* [Consignes]:
1. D'après le texte sur BlaBlaCar, quel est le seul matériel dont se sert l'entreprise ?
2. Rédigez la suite du texte sur BlaBlaCar et le capitalisme cognitif à partir de sa dernière phrase.

A défaut de pouvoir utiliser un véhicule propre, nous pouvons éviter de multiplier les voitures polluantes sur un même trajet via les plateformes telle que "BlaBlaCar". Ce choix de regrouper des passagers par unité de transport présente des vertus écologiques et économiques. En effet, les rejets de gaz à effet de serre sont moindre, ainsi que le coût du déplacement à la fois pour le conducteur et pour les passagers. Mais aussi , comme l'occasion fait le larron, cela rend possible des voyages ou des parcours qui n'auraient sinon pas vu le jour.
Internet a rendu possible la mise en relation des besoins des voyageurs, et a permis de transformer certains voyageurs en transporteurs, en embarquant dans leur véhicule ceux qui partagent la même destination. Ce type de mise en relation peut illustrer ce qu'on appelle le capitalisme cognitif.
Quel type de produit ou de marchandise fabrique BlaBlaCar ? aucun. Cette entreprise vit par une idée et ne fournit aucun travail productif. L'idée consiste à mettre en relation une offre de transport et un besoin d'être transporté. Vous me direz mais c'est ce que fait la SCNF ! non pas du tout car d'une part la SNCF vend du transport appuyé sur une base considérable d'infrastructure de matériel qui lui appartient, d'autre part la mise en relation avec l'offre de transport est très rigoureusement définie dans l'espace et dans le temps : départ de telle gare, à telle heure pour telle destination, enfin elle gère un nombre très important de salarié qui y travaillent pour faire fonctionner cet ensemble.
Au contraire BlaBlaCar n'utilise comme matériel que quelques serveurs informatiques, dont elle loue les services. La valeur qu'elle fait émerger réside toute entière dans la mise en relation, rendue possible par les TIC( technologies de l'information). Mais que vend-elle alors ? justement cette idée, cette mise en relation par le site web ou l'application BlaBlaCar, qui lui permet de percevoir un pourcentage sur chaque transport.
Où sont ses clients ? n'importe où sur le globe du moment qu'ils puissent se retrouver pour un trajet commun. Quel sont ses horaires ? aucun en particulier, les conducteurs proposent, les voyageurs disposent.
L'investissement ne consiste pas à acheter de lourdes machines, de l'énergie pour les faire fonctionner ou des matières premières, mais à concevoir un logiciel: soit un produit "immatériel" dans lequel est concentrée toute la valeur d'usage et d'échange.
La valeur travail
Les économistes classiques comme Ricardo avaient défini la valeur d'un bien par la notion de valeur-travail déterminée par le temps de travail cumulé ( directement et indirectement) pour la fabrication d'un produit. Marx articulait la notion de plus-value , de profit, et d'exploitation sur la valeur-travail. Valeur-travail sur laquelle reposait aussi la valeur d'échange.

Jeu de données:
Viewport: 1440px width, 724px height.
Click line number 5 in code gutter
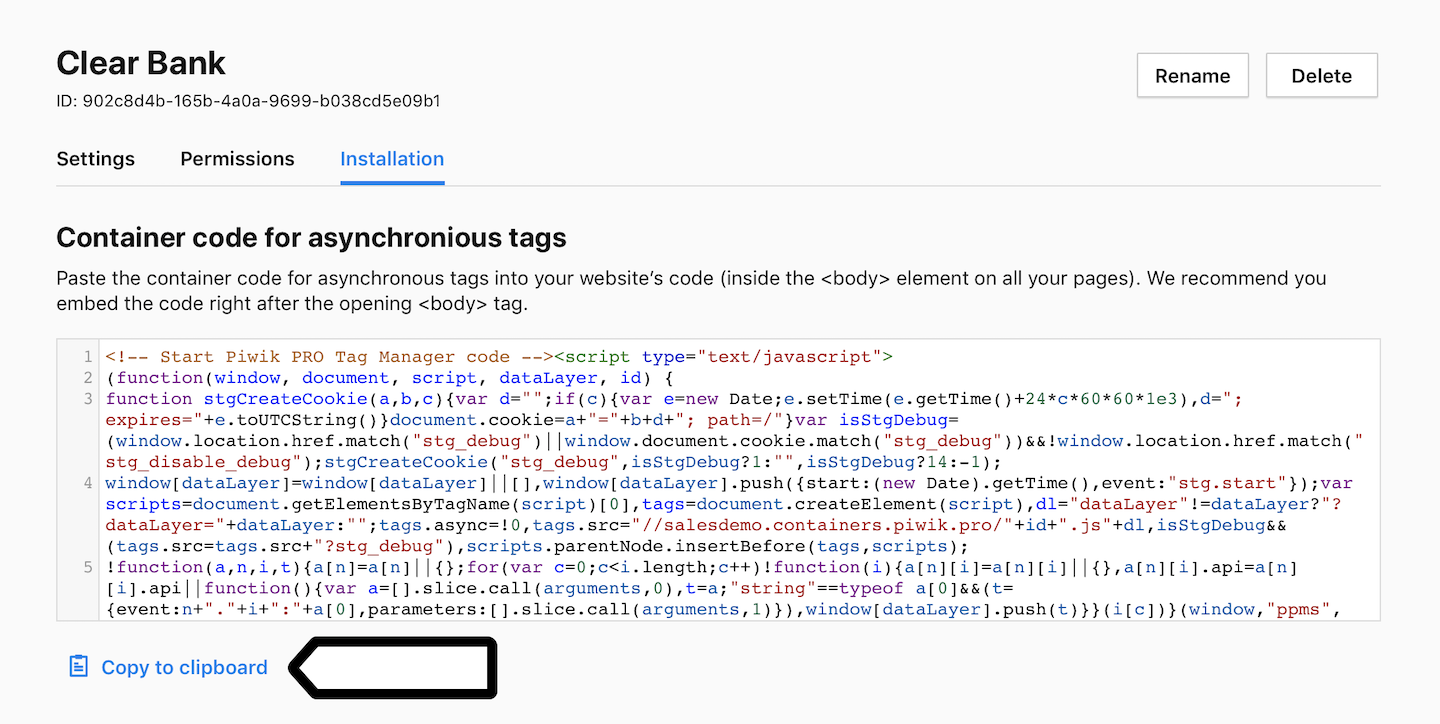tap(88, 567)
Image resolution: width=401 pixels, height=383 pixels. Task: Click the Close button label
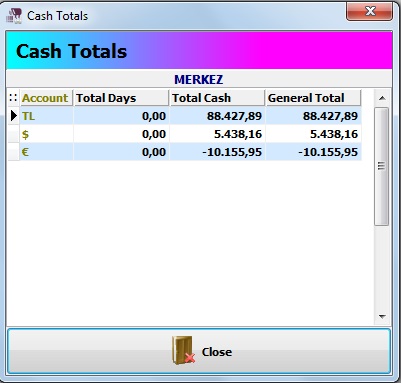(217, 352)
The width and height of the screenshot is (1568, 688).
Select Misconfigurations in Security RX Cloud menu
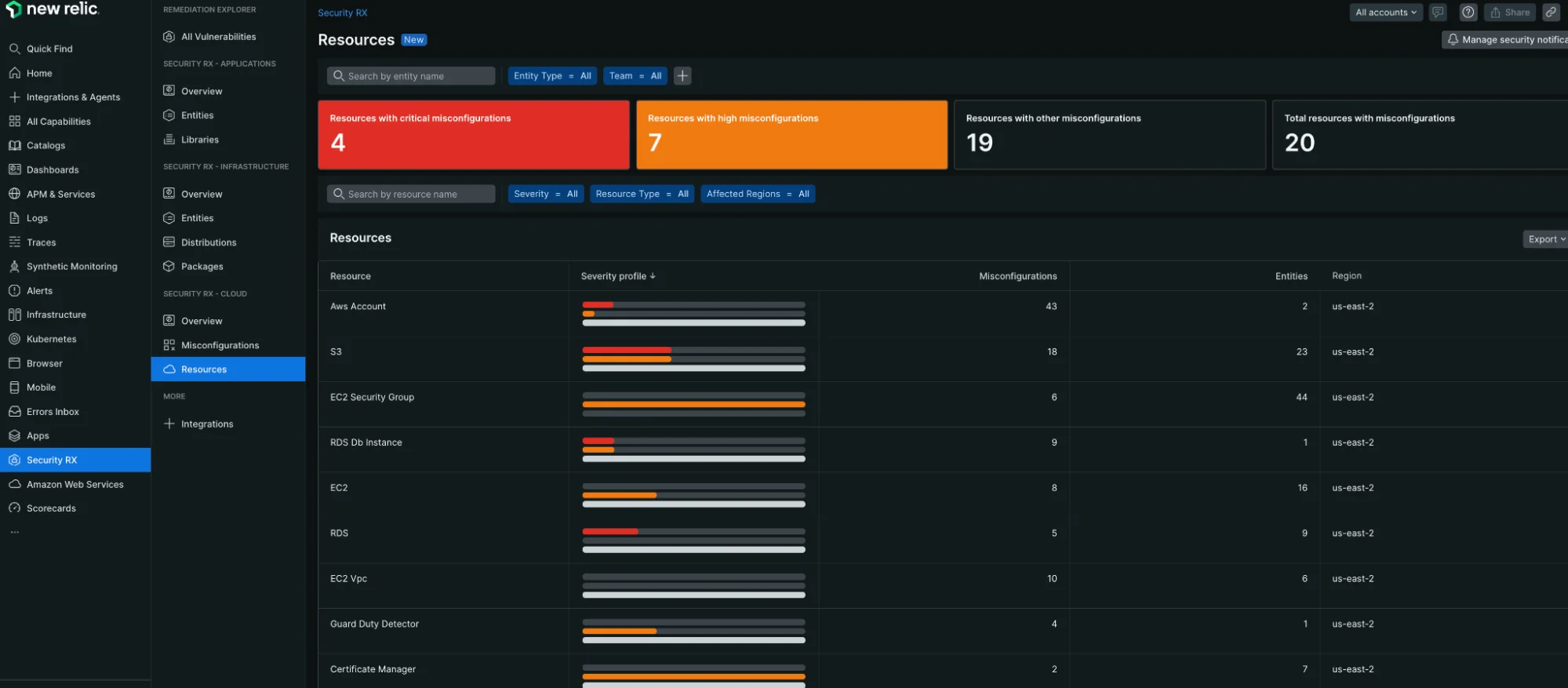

* [Corrigé]:
1. Elle n'utilise que quelques serveurs informatiques, dont elle loue les services.

2.
Quid pour BlaBlaCar ? Dans cet exemple nous voyons bien que la valeur de l'immatériel produit ne peut se mesurer sur la base de la valeur-travail.
Nous avons quelques ingénieurs qui produisent puis maintiennent un
logiciel, qui travaillent peut être le jour, ou la nuit, de chez eux,
d'un autre pays, et quelques administratifs au siège. Une fois développé, seul un très petit nombre d'ingénieurs devront simplement le maintenir. Admettons qu'on puisse calculer le cumul des heures travaillées pour développer ce logiciel, cette métrique reste incommensurable avec le montant perçu sur les transactions de chaque voyage, une fois le logiciel écrit. Car il n'y a aucune quantité travail "logiciel" à mettre en regard de la quantité des transactions de transport.
Pour les participants, le montant payé pour le service de mise en relation n'a rien à voir avec la qualité du logiciel, sa conformité avec les règles de l'art, ni avec le temps mis à le développer. Ils payent simplement pour un service immatériel: la possibilité de contacter quelqu'un dont le besoin est complémentaire. La conduite du véhicule ne peut être assimilée à un "travail" qui serait rémunéré comme tel. Il s'agit plutôt d'une sorte de retour à une économie basée sur le besoin et l'opportunité, qui repose sur un étrange objet : "l'application".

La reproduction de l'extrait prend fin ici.